The 7 Lead Generation Metrics Every Contractor Must Track
Most contractors track the wrong numbers. They obsess over cost per lead — a metric that tells you nothing about whether a lead source is profitable — while ignoring the numbers that actually determine whether a marketing channel works.
Here are the seven metrics that matter.
1. Cost per job won (not cost per lead)
The single most important metric in contractor marketing. It answers: for every dollar I spend on this lead source, how many dollars do I win in revenue?
Formula: Total spend ÷ Jobs won = Cost per job
Example: You spend $1,200 on a lead source in March. You win 4 jobs. Cost per job = $300.
Is $300 a good cost per job? It depends on your average job value. A roofing company averaging $8,000/job would find $300 excellent. A gutter cleaning company averaging $400/job would find it unsustainable.
Target: Cost per job should be 3–8% of average job value for most home service trades.
2. Close rate by lead source
Formula: Jobs won ÷ Leads received × 100 = Close rate %
Track this separately for each lead source. A 15% close rate from one source and a 4% close rate from another tells you which source sends higher-intent prospects.
Benchmarks by lead type: Exclusive pay-per-call: 20–40%. Shared marketplace leads: 3–8%. Appointment setting: 50–70%. Referrals: 60–80%.
3. Speed-to-lead
The time between a lead being delivered and your first contact attempt. This is the metric most contractors ignore, and it's one of the highest-leverage levers you have.
Research benchmark: Leads contacted within 5 minutes convert at 5x the rate of leads contacted at 10 minutes. See the full speed-to-lead guide.
Track this by logging call timestamps and comparing to lead delivery timestamps. If your average speed-to-lead is over 30 minutes, fix this before spending more on leads.
4. Cost per lead (secondary metric)
CPL matters — but only in context of your close rate. A $25 lead with a 3% close rate costs you $833 per job. A $90 lead with a 30% close rate costs you $300 per job. See the full CPL breakdown.
Use CPL for budgeting and channel comparison. Never use it as your primary quality metric.
5. Appointment set rate
Formula: Appointments scheduled ÷ Leads received × 100 = Appointment rate %
This metric reveals contact and qualification efficiency. If you receive 100 leads and set 30 appointments, your appointment rate is 30%.
Benchmark: 25–45% for self-managed follow-up. 65–80% with professional appointment setting.

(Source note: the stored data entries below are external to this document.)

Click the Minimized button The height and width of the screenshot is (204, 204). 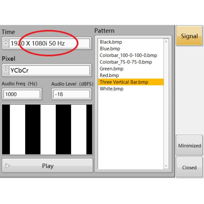click(x=189, y=146)
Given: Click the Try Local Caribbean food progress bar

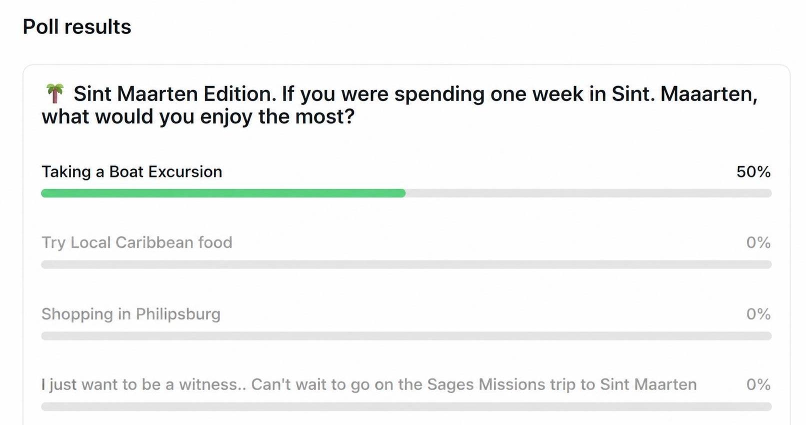Looking at the screenshot, I should 407,265.
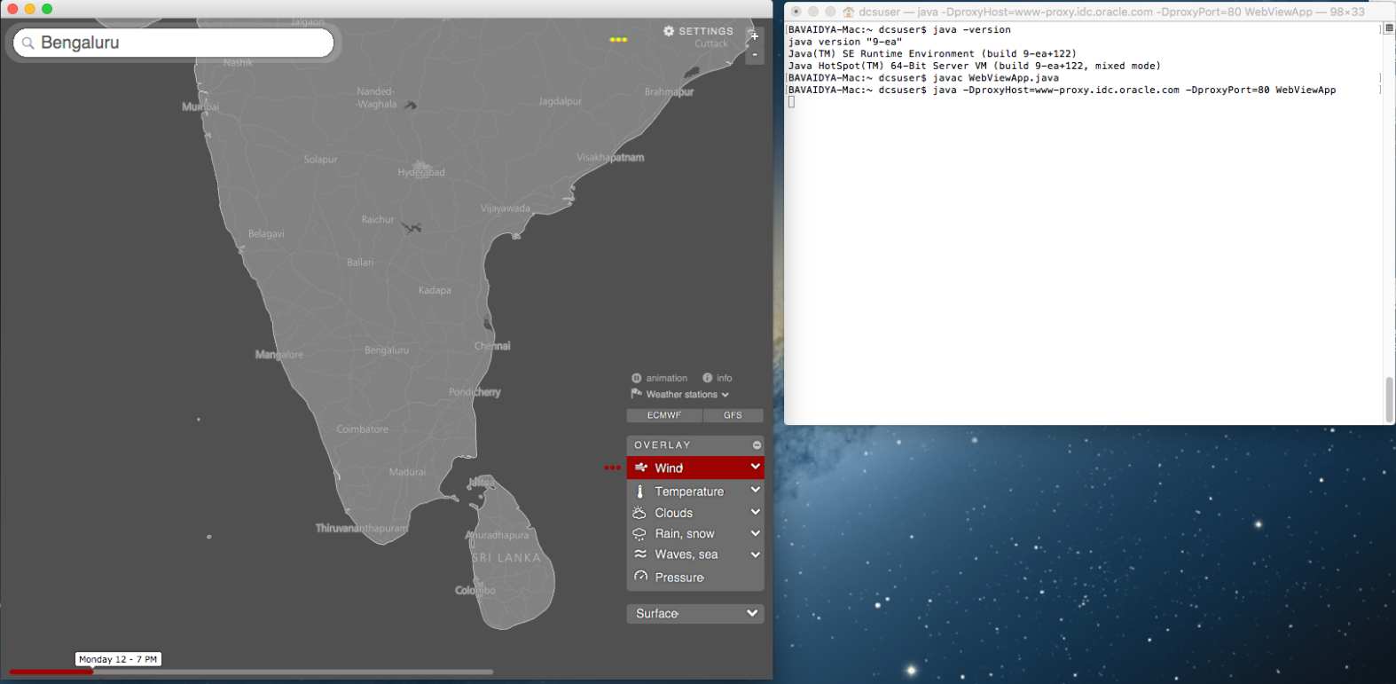Image resolution: width=1396 pixels, height=684 pixels.
Task: Select the Wind overlay label
Action: tap(669, 468)
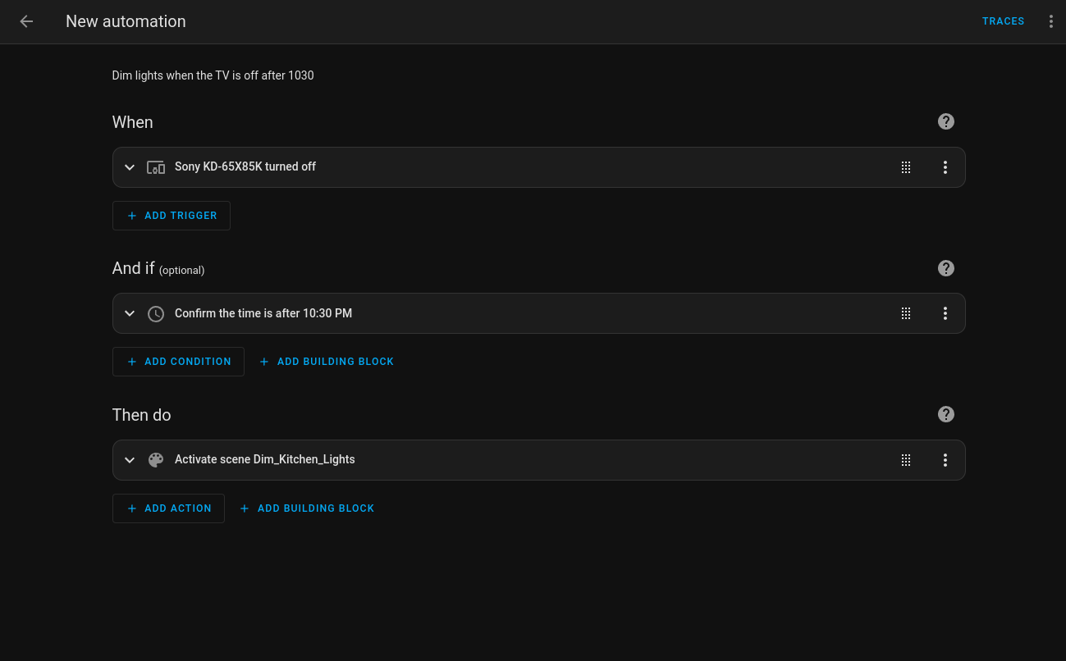Click the drag handle on the Activate scene row
Viewport: 1066px width, 661px height.
(x=906, y=460)
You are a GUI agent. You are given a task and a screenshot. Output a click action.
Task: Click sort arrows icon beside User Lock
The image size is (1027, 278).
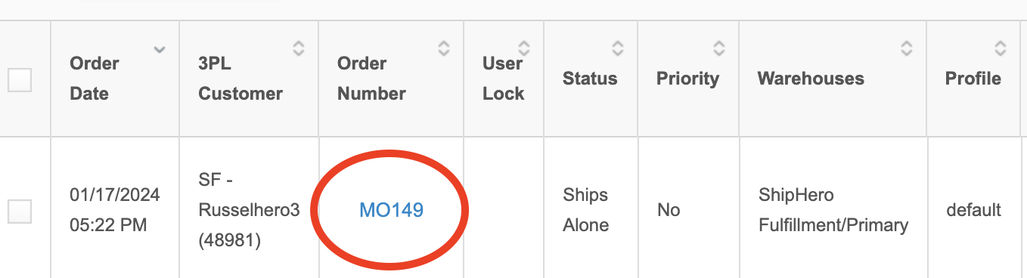coord(524,48)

6. Customer acquisition cost (CAC)
Total all marketing spend — not just lead generation — and divide by new customers won. This is your real cost to acquire a customer and the number to compare against LTV.
Formula: Total marketing spend ÷ New customers = CAC
7. Customer lifetime value (LTV)
Especially important for trades with repeat business: HVAC, pest control, lawn care, mosquito control. A one-time roofing job has LTV equal to the job value. A recurring pest control plan at $150/month has LTV of $1,800/year.

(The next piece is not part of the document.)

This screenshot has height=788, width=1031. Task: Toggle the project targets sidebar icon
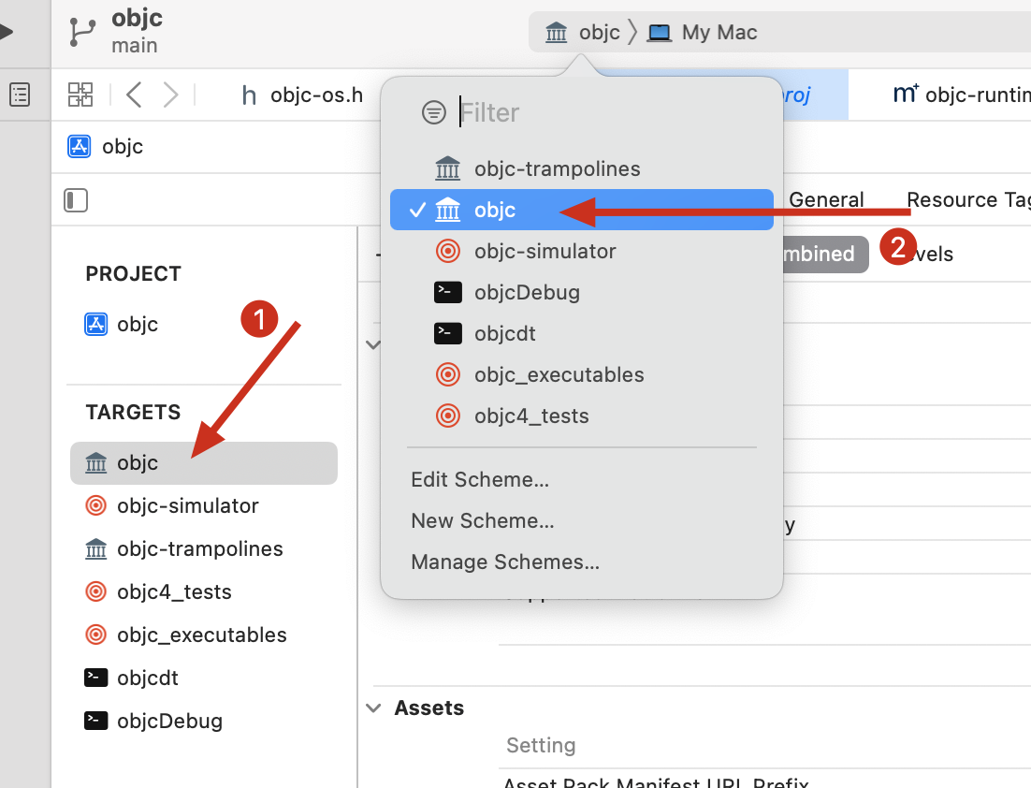coord(76,200)
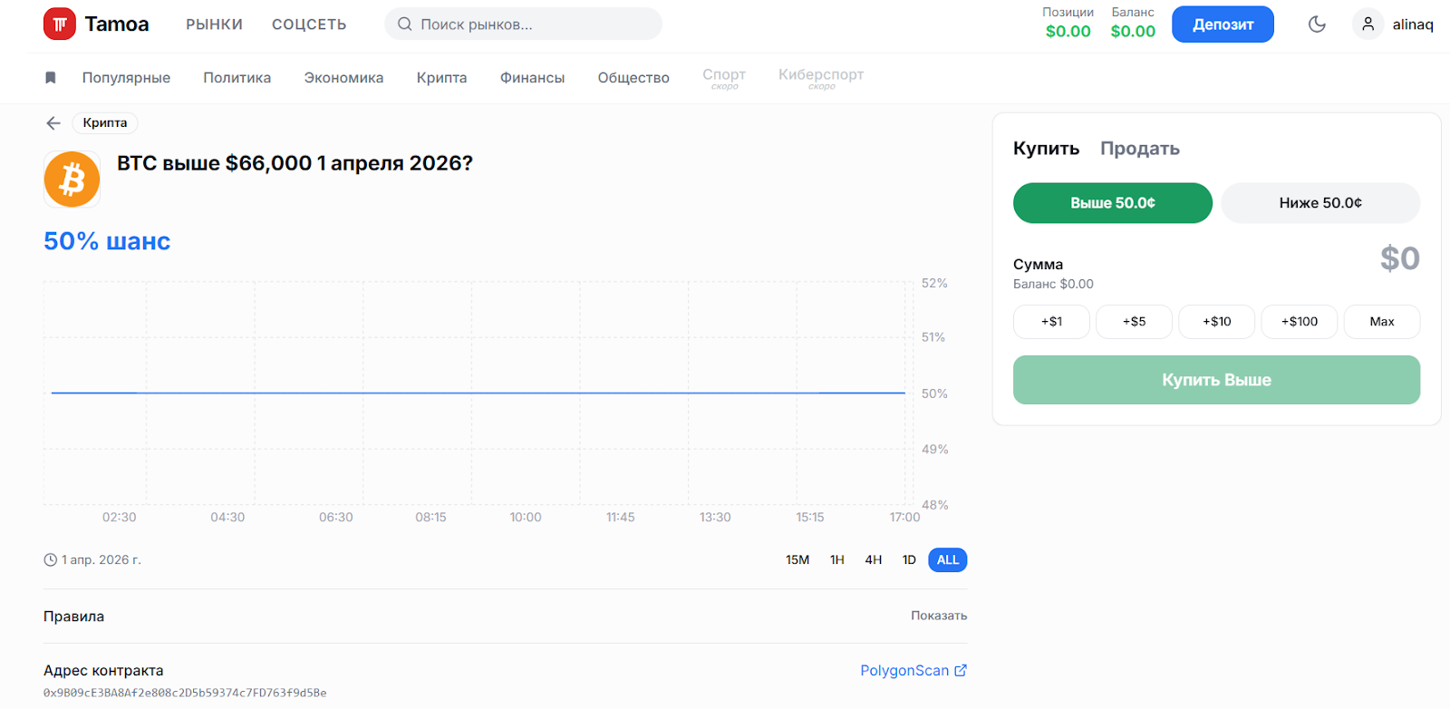The width and height of the screenshot is (1450, 709).
Task: Click the 50% line on the chart
Action: 478,393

The LTV:CAC ratio tells you how profitable your marketing is over the customer relationship. Target: LTV:CAC of 3:1 or higher.
How to track these metrics
A spreadsheet works. Create columns for: lead source, leads received, appointments set, estimates run, jobs won, total revenue, total spend. Update weekly. Calculate the ratios above.
Most contractors who do this for the first time discover they've been over-investing in low-quality lead sources while under-investing in their best performers.